### [The problem]
Please return each entry exactly as it appears, but not the pictures.

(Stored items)
****************

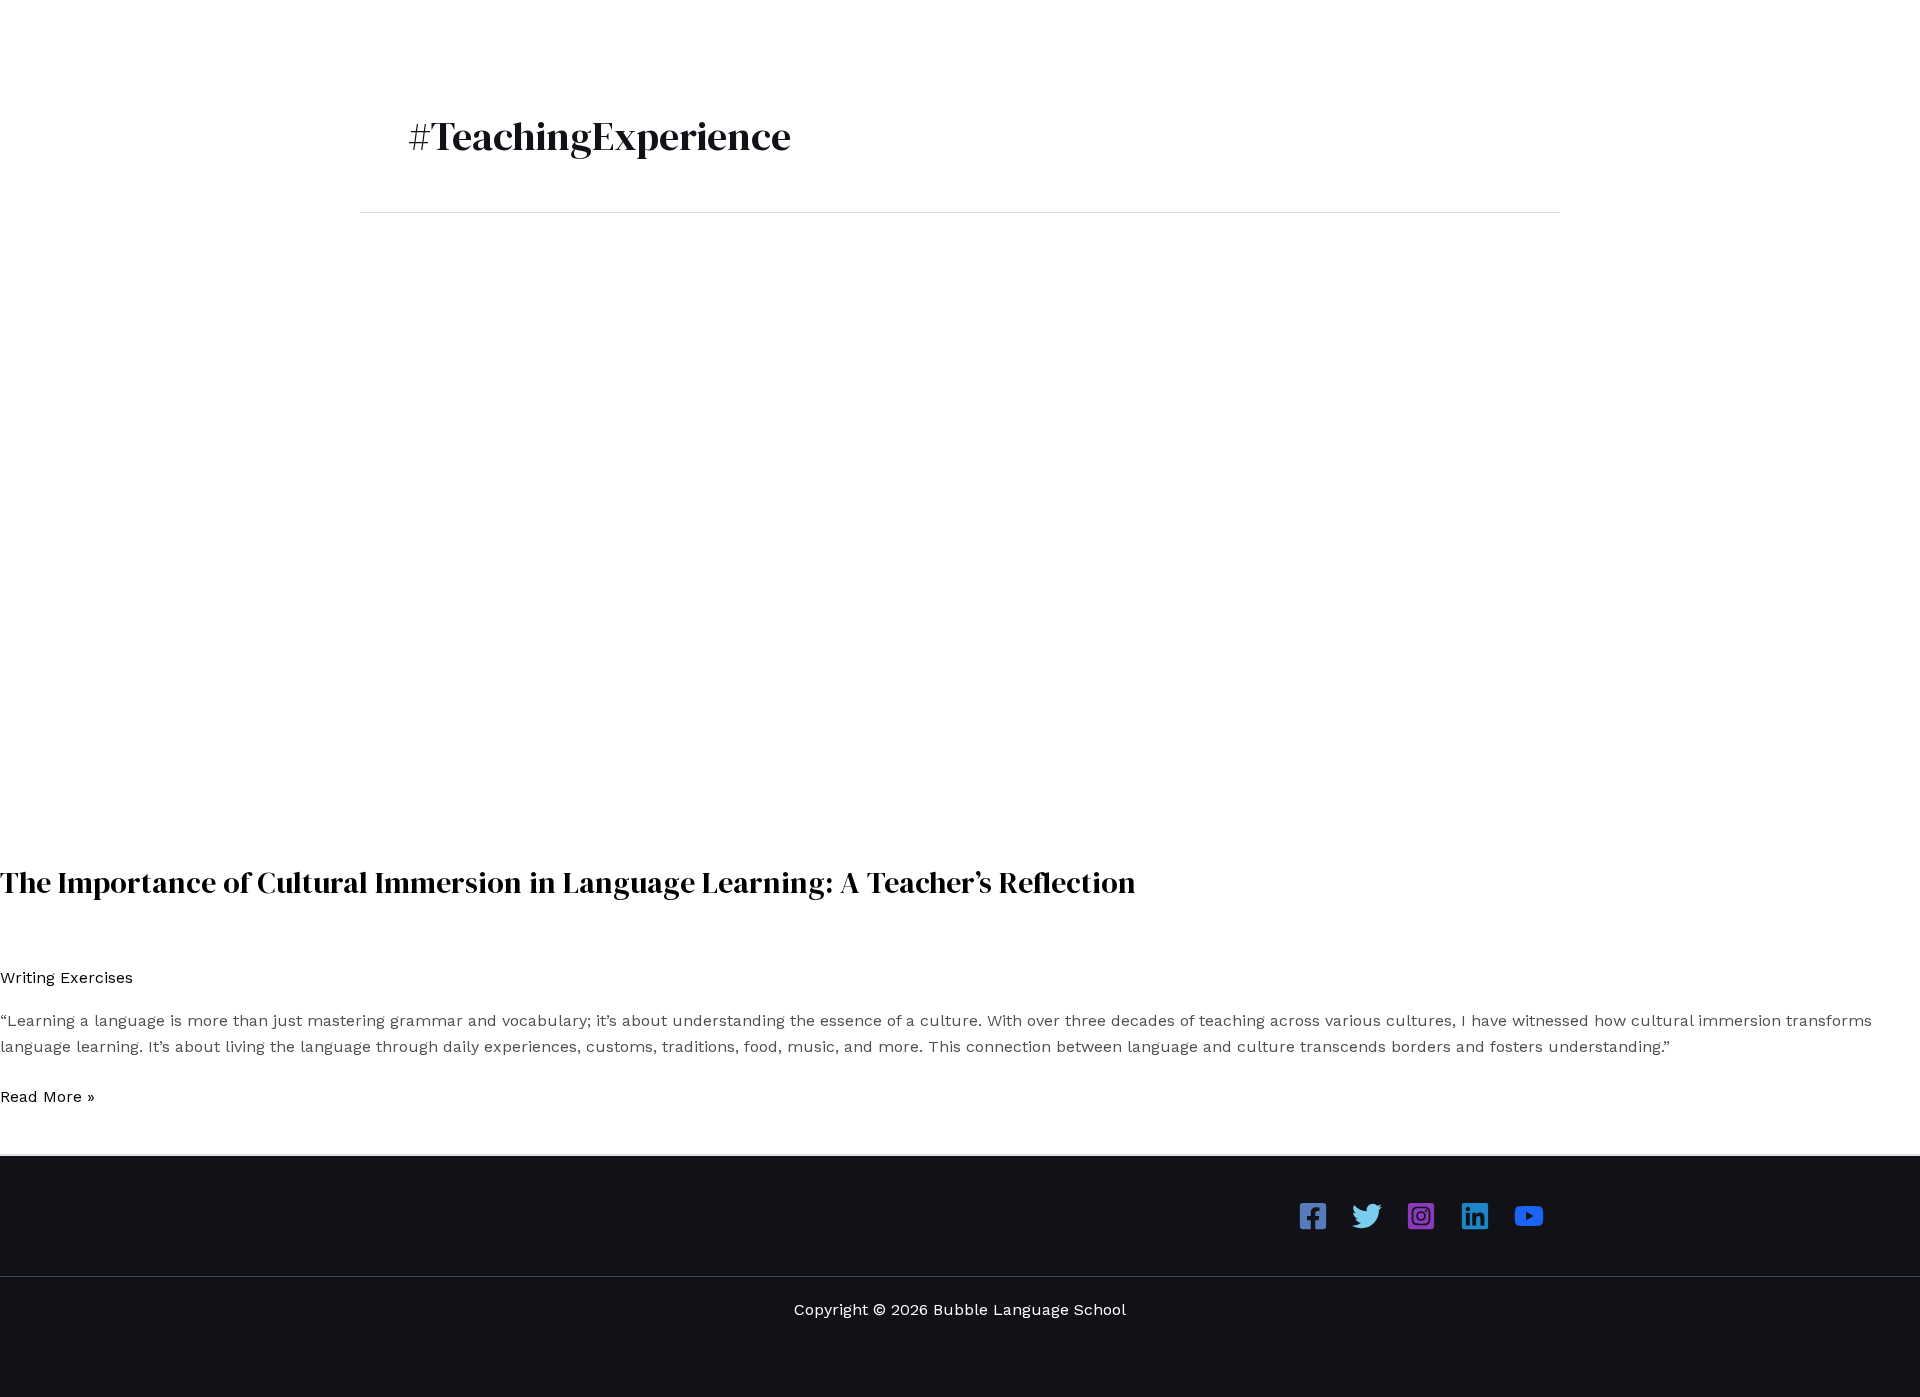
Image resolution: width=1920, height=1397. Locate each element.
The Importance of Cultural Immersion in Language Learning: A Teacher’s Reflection (568, 882)
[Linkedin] (1475, 1216)
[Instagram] (1421, 1216)
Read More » (47, 1095)
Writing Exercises (66, 977)
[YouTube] (1529, 1216)
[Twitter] (1367, 1216)
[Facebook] (1313, 1216)
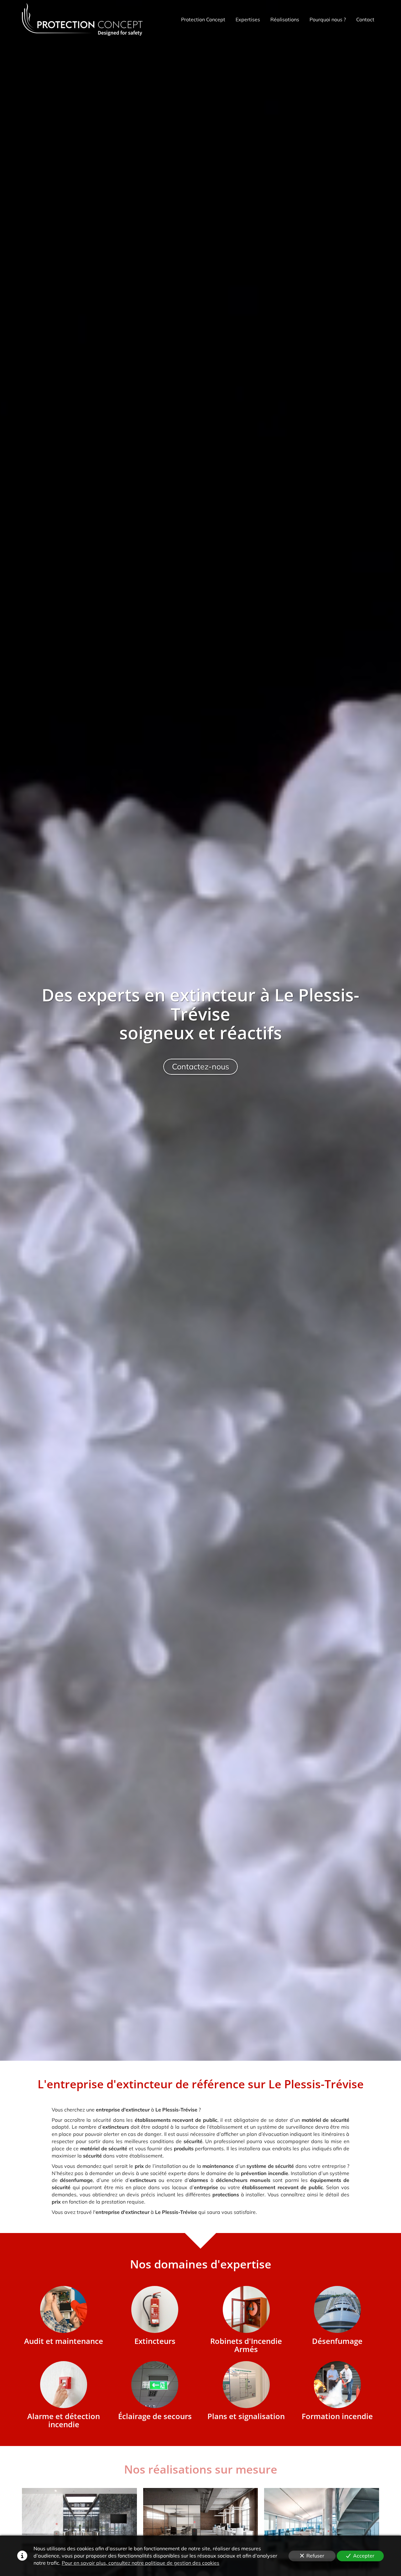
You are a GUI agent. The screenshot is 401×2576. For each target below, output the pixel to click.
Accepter (363, 2556)
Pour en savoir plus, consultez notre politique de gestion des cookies (140, 2563)
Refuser (315, 2556)
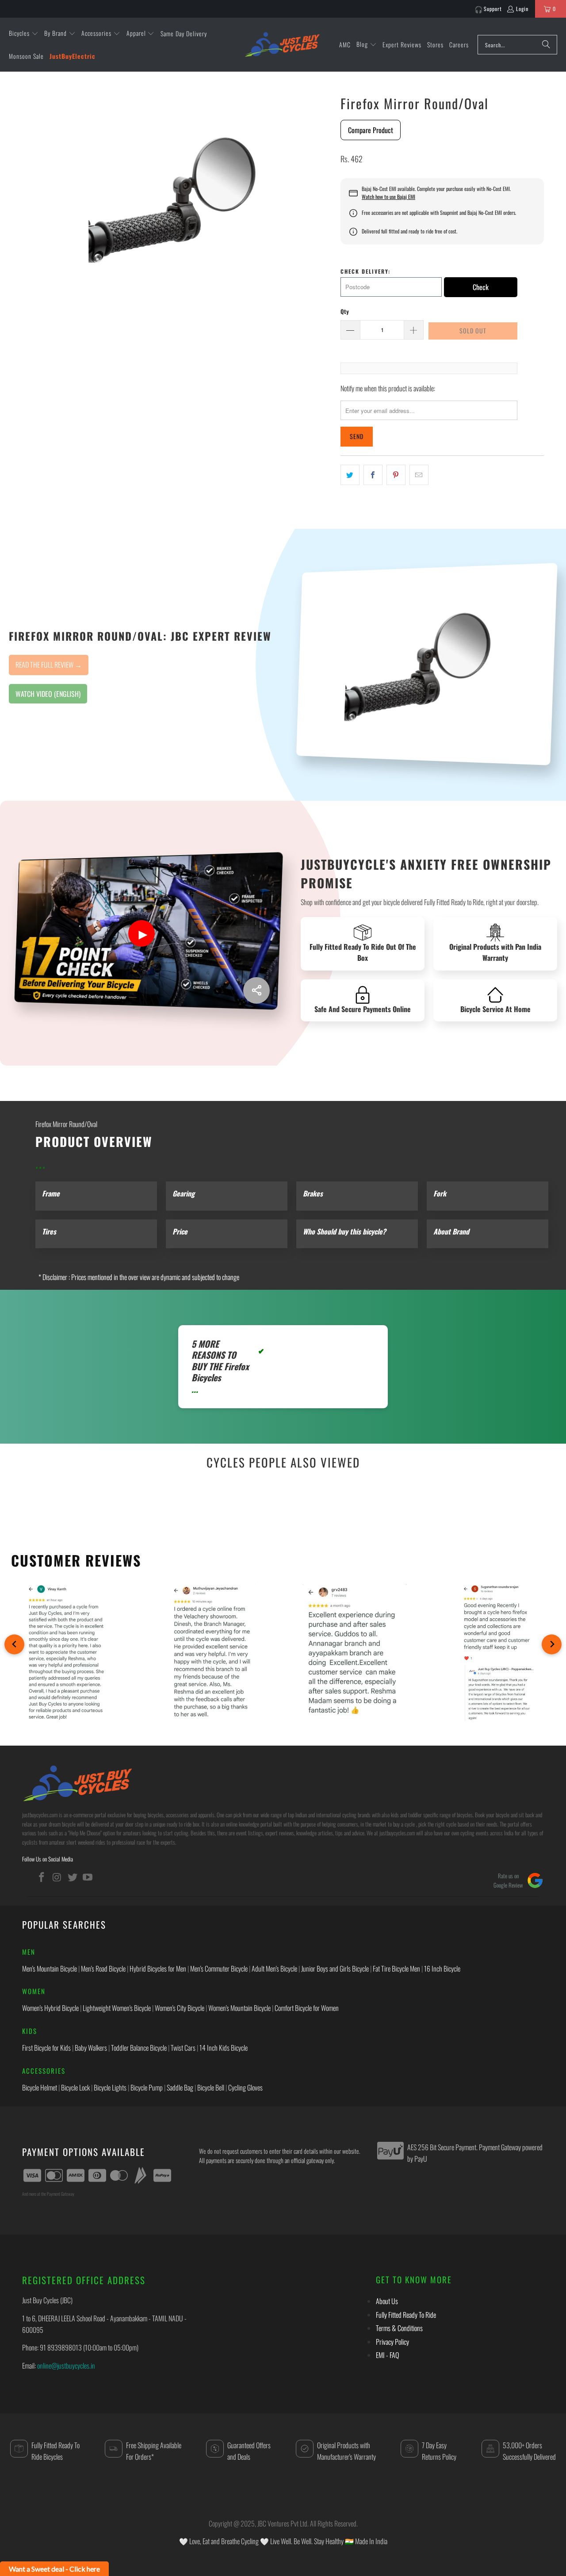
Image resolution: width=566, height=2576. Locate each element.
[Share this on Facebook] (372, 475)
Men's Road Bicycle (103, 1968)
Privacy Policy (392, 2341)
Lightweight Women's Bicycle (117, 2008)
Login (522, 8)
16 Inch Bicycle (442, 1968)
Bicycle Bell (210, 2087)
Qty (344, 311)
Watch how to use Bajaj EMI (388, 196)
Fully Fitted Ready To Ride (406, 2314)
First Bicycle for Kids (46, 2047)
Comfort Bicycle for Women (307, 2008)
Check (481, 287)
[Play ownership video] (141, 933)
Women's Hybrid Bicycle (50, 2008)
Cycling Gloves (245, 2087)
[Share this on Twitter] (349, 475)
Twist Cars (183, 2047)
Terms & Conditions (399, 2328)
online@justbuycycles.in (66, 2365)
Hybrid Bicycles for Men (158, 1968)
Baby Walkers (91, 2047)
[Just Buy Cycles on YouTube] (88, 1877)
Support (493, 8)
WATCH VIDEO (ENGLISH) (47, 693)
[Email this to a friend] (418, 475)
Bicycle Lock (75, 2087)
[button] (23, 33)
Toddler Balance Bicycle (139, 2047)
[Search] (546, 44)
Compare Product (370, 130)
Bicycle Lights (110, 2087)
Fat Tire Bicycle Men (396, 1968)
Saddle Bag (180, 2087)
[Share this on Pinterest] (395, 475)
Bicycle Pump (146, 2087)
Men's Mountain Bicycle (49, 1968)
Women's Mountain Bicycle (239, 2008)
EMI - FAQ (387, 2355)
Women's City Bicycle (179, 2008)
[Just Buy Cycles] (282, 44)
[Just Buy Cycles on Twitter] (72, 1877)
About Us (387, 2301)
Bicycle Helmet (39, 2087)
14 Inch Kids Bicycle (223, 2047)
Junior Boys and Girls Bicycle (335, 1968)
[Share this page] (256, 990)
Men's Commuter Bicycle (219, 1968)
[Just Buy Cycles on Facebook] (42, 1877)
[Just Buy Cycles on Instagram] (57, 1877)
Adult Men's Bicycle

****************

### [Written answer]
Image resolution: width=1920, height=1397. Locate each element.
The Importance of Cultural Immersion in Language Learning: A Teacher’s Reflection (568, 882)
[Linkedin] (1475, 1216)
[Instagram] (1421, 1216)
Read More » (47, 1095)
Writing Exercises (66, 977)
[YouTube] (1529, 1216)
[Twitter] (1367, 1216)
[Facebook] (1313, 1216)
You are a GUI agent. The screenshot is 401×2576. For each target below, output the pixel to click.
Accepter (363, 2556)
Pour en savoir plus, consultez notre politique de gestion des cookies (140, 2563)
Refuser (315, 2556)
Image resolution: width=566, height=2576. Locate each element.
[Share this on Facebook] (372, 475)
Men's Road Bicycle (103, 1968)
Privacy Policy (392, 2341)
Lightweight Women's Bicycle (117, 2008)
Login (522, 8)
16 Inch Bicycle (442, 1968)
Bicycle Bell (210, 2087)
Qty (344, 311)
Watch how to use Bajaj EMI (388, 196)
Fully Fitted Ready To Ride (406, 2314)
First Bicycle for Kids (46, 2047)
Comfort Bicycle for Women (307, 2008)
Check (481, 287)
[Play ownership video] (141, 933)
Women's Hybrid Bicycle (50, 2008)
Cycling Gloves (245, 2087)
[Share this on Twitter] (349, 475)
Twist Cars (183, 2047)
Terms & Conditions (399, 2328)
online@justbuycycles.in (66, 2365)
Hybrid Bicycles for Men (158, 1968)
Baby Walkers (91, 2047)
[Just Buy Cycles on YouTube] (88, 1877)
Support (493, 8)
WATCH VIDEO (ENGLISH) (47, 693)
[Email this to a friend] (418, 475)
Bicycle Lock (75, 2087)
[button] (23, 33)
Toddler Balance Bicycle (139, 2047)
[Search] (546, 44)
Compare Product (370, 130)
Bicycle Lights (110, 2087)
Fat Tire Bicycle Men (396, 1968)
Saddle Bag (180, 2087)
[Share this on Pinterest] (395, 475)
Bicycle Pump (146, 2087)
Men's Mountain Bicycle (49, 1968)
Women's Mountain Bicycle (239, 2008)
EMI - FAQ (387, 2355)
Women's City Bicycle (179, 2008)
[Just Buy Cycles] (282, 44)
[Just Buy Cycles on Twitter] (72, 1877)
About Us (387, 2301)
Bicycle Helmet (39, 2087)
14 Inch Kids Bicycle (223, 2047)
Junior Boys and Girls Bicycle (335, 1968)
[Share this page] (256, 990)
Men's Commuter Bicycle (219, 1968)
[Just Buy Cycles on Facebook] (42, 1877)
[Just Buy Cycles on Instagram] (57, 1877)
Adult Men's Bicycle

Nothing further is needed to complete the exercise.